学校給食をテーマにした映画「あしやのきゅうしょく」(白羽弥仁監督)の公開初日舞台あいさつが5日、都内で行われ、主演の松田るか(26)秋野暢子(65)が登壇した。

兵庫県芦屋市の市制施行80周年記念で制作され、松田演じる小学校に勤務する新米栄養士を通して描かれるヒューマンドラマ。芦屋市は、作りたてを味わってもらえるように自校式給食に加え、各校に1人専属で配属された栄養士によるオリジナルの独立メニューを展開するなど、給食への積極的な取り組みが注目されている。

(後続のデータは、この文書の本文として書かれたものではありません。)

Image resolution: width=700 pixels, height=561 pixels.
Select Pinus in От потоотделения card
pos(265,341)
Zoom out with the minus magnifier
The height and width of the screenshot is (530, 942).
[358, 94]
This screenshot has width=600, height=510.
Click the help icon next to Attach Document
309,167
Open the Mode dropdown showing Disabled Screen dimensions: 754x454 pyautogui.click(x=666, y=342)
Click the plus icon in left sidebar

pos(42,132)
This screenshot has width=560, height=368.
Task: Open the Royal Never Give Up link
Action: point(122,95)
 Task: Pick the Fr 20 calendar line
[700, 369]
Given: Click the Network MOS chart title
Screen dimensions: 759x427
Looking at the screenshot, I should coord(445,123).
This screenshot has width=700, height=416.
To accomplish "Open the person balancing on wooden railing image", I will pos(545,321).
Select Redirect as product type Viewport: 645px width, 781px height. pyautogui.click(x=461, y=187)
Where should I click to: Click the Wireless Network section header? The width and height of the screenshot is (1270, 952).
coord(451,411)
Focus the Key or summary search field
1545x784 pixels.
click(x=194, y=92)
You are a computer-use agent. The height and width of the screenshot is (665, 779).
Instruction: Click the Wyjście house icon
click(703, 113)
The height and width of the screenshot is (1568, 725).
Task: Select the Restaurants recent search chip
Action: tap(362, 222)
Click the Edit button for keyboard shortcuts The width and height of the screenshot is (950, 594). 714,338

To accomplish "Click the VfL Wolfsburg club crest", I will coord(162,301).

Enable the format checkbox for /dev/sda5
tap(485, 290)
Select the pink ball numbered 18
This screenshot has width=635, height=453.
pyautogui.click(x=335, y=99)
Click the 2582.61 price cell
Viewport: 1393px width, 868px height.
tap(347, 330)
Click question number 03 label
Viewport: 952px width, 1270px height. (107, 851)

松田は「全国で公開されうれしい気持ちでいっぱいです。芦屋市の取り組みは素晴らしい。子どもたちが健やかに育つように、世界的にも進んでいるこの給食を残していきたい」と話した。

給食はそれぞれの世代によって記憶も違う。秋野は「もう黒歴史ですね。脱脂粉乳がまずくて本当に飲めなかった。地獄の味ですよ。いまだに、牛乳が飲めません。あとは、関西だったので、鯨の竜田揚げをよく食べました」。沖縄出身の松田は「東京に来て、沖縄ナイズの給食だったんだと気付きました。イナムドゥチ(イノシシもどきの汁物)とかクーブイリチー(昆布を使った炒め物料理)が出ていました」。

栄養士が主人公だけに、子どもたちの好きなメニューと、栄養が豊富で食べさせたいメニューとの乖離(かいり)があるという。松田は「その乖離をどう捉えて埋めていくのかが、栄養士の課題なんだと思います」、秋野も「食べることは大事なことというのが作品のテーマです。カロリーはあるけど、栄養がない食べ物もいっぱいあります。子どもたちのために、いいものを食べさせるために、家庭でも考えることが大切。食育が大事なのだと思います。この作品を見て、家族で話し合っていただけたらうれしい」と話した。

白羽監督も「食育は全世界の問題です。子どもたちの未来のために、真っすぐな思いで作りました」と訴えた。